Al igual que otras veces de prematura rebeldía o pataleta premeditada, fui yo quien tuvo que arrastrarlo afuera del auto. Operación axilas, le llamo y consiste en cogerlo de debajo de los brazos y bajarlo de su asiento de “guagua” sin su consentimiento. El estacionador del auto bromeaba con que el niño era un abusador. Las señoras de Vitacura –únicas en su especie de dama de barrio con varios lifting a su haber que sólo mira para adelante-daban vuelta la vista como si estuvieran frente al peor reality show de la tv chilena.

Entre un tirón y otro yo y AJ terminamos en Caramba, una linda juguetería ubicada en la avenida más pro-niños del barrio, Luis Pasteur. Ahí todo volvió a la calma. AJ odia las panaderías, pero ama las jugueterías. En un pestañar de ojos, encontró lo que buscaba: un triciclo. “¿Eso es lo que quieres de regalo?”, le pregunté esperando la orden de un sí o un no. Nos llevamos a casa el triciclo, felices. Una vez en la cocina, mi hijo se subió a su nuevo juguete, y yo me quedé mirando orgullosa su primer vehículo, como si fuera el símbolo naciente de su independencia frente al mundo. Qué maravilla. Si quería, ahora podía irse andando hasta Panamá. AJ acarició sus mangos de fierro. Miró sus tres ruedas de foma. “Qué lindo”, dijo brindándome su más preciada sonrisa. “Gracias mamá”. “Ok, ahora anda”, le dije celebrando el suceso con una copa de vino. Me quedó mirando como un Lázaro sin poderes especiales. Tenía su triciclo, pero nadie le había ensenado a pedalear. ¿Cómo no lo había pensado antes? Otra tarea. Una nueva. Una más. A los 3 no ocurren milagros. Nadie viene seteado para pedalear un triciclo. Rellené mi copa y me animé a empujarlo por la casa (El cabernet sauvignon es un gran amigo de la educación materna: lo hace todo más divertido).

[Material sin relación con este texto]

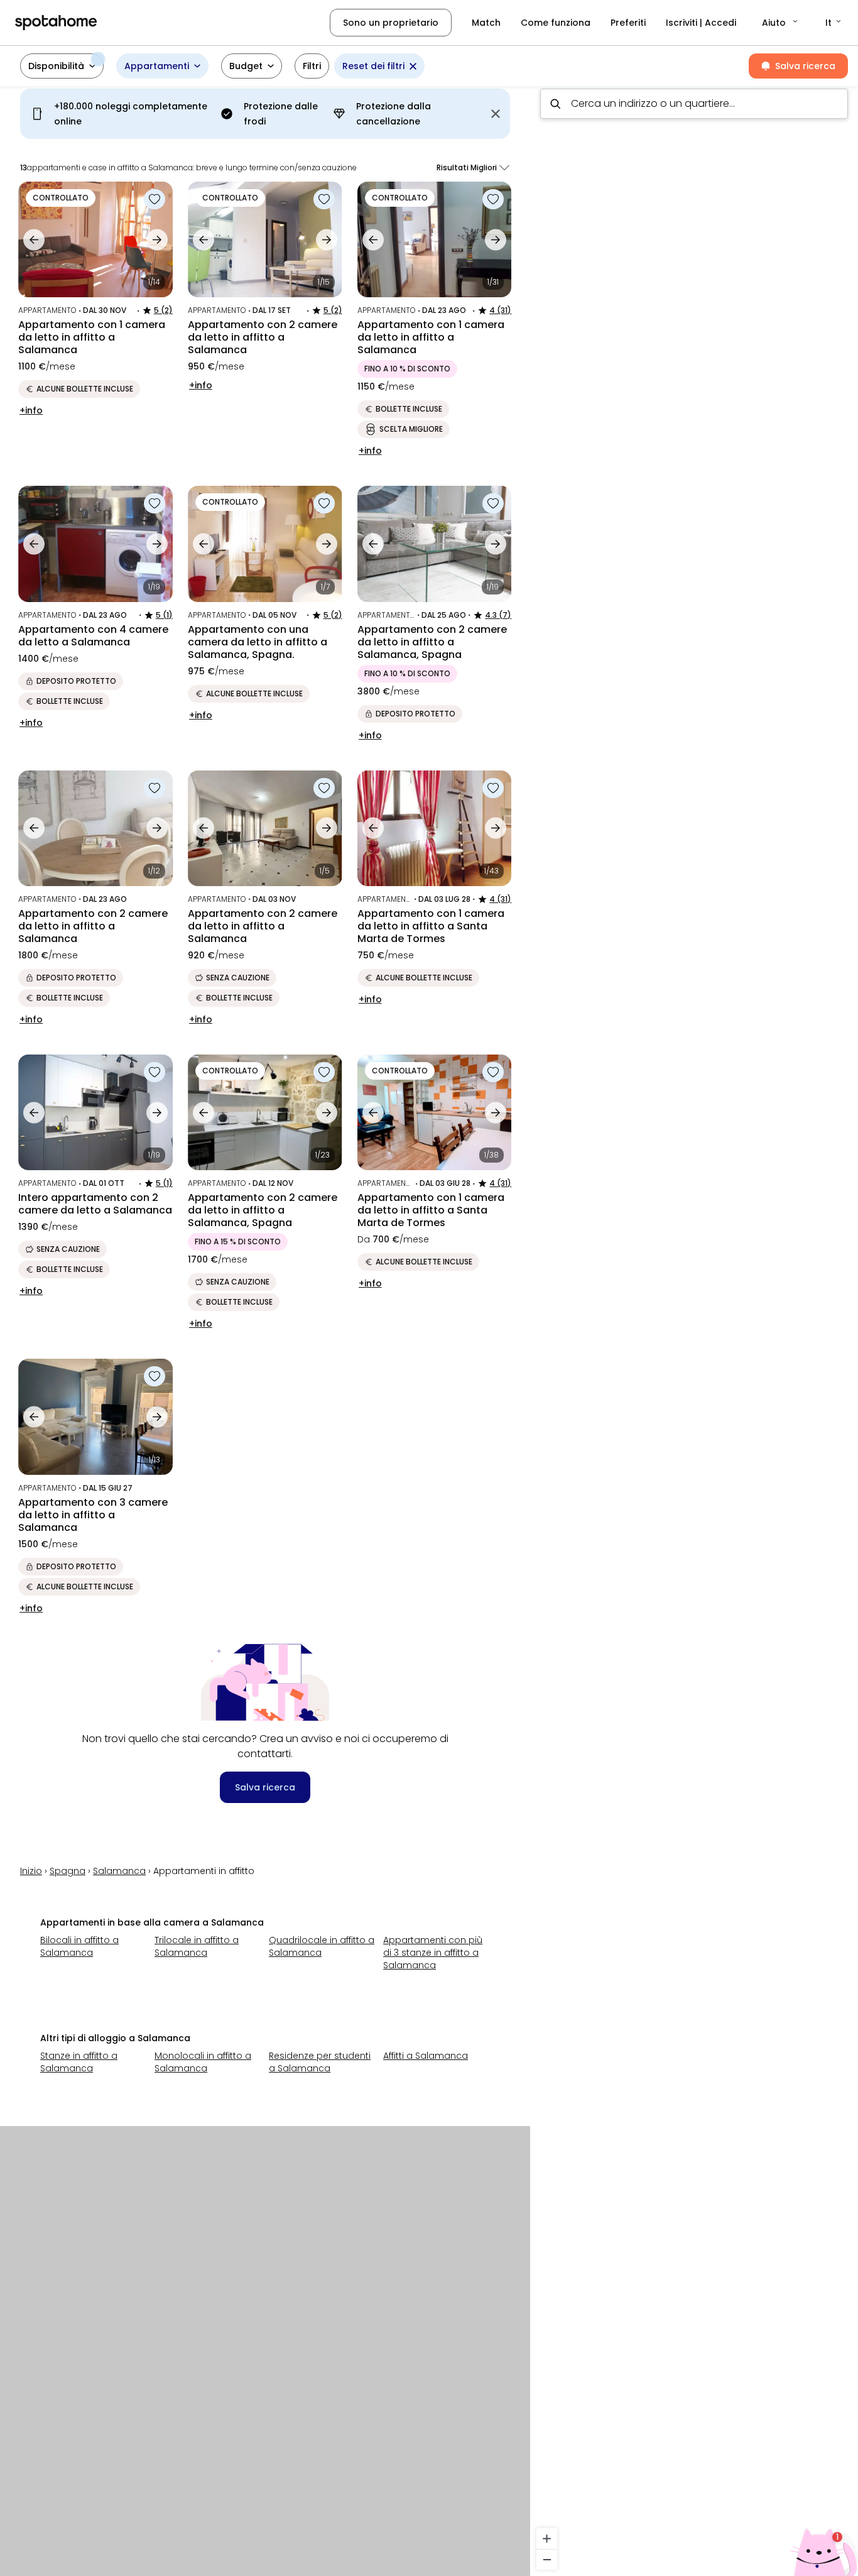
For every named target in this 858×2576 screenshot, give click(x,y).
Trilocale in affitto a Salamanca (197, 1946)
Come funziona (555, 22)
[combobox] (694, 104)
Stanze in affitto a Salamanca (78, 2062)
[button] (780, 23)
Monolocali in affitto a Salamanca (203, 2062)
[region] (694, 1327)
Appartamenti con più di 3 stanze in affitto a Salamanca (432, 1952)
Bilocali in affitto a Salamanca (79, 1946)
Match (486, 22)
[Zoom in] (546, 2538)
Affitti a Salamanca (425, 2055)
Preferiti (628, 22)
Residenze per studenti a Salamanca (320, 2062)
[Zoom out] (546, 2559)
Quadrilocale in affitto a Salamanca (321, 1946)
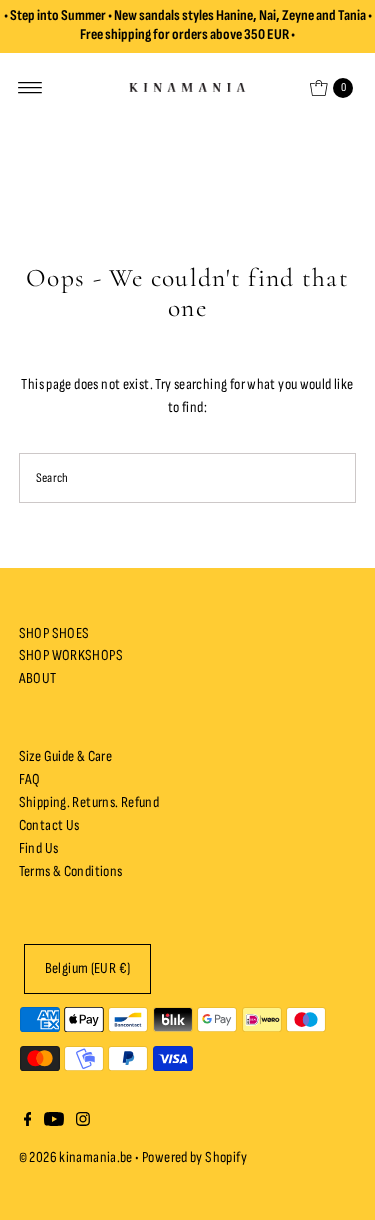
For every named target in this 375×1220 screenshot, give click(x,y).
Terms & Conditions (71, 871)
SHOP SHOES (54, 633)
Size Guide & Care (66, 756)
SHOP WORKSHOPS (71, 655)
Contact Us (49, 825)
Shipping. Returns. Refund (89, 802)
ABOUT (38, 678)
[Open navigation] (30, 88)
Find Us (39, 848)
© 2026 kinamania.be (76, 1157)
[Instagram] (83, 1122)
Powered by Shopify (194, 1157)
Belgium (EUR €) (88, 968)
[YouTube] (54, 1122)
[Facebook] (28, 1122)
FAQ (30, 779)
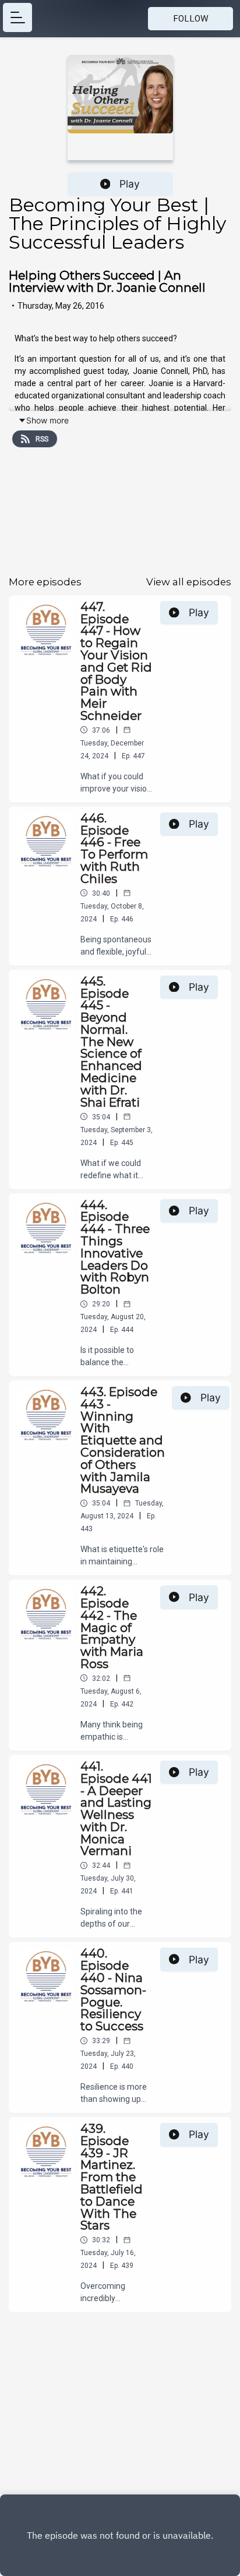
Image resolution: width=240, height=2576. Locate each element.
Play (129, 184)
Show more (47, 420)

En eso llevamos un par de días. Yo bebo, empujo su triciclo, él intenta pedalear. Cuando logre su objetivo los dos nos daremos un gran abrazo, sospecho que yo más apretado que el de él.

Mientras más lo pienso más me hace sentido: hacerse niño es más difícil que hacerse hombre. Y una vez que eres hombre, nunca dejas de ser niño realmente.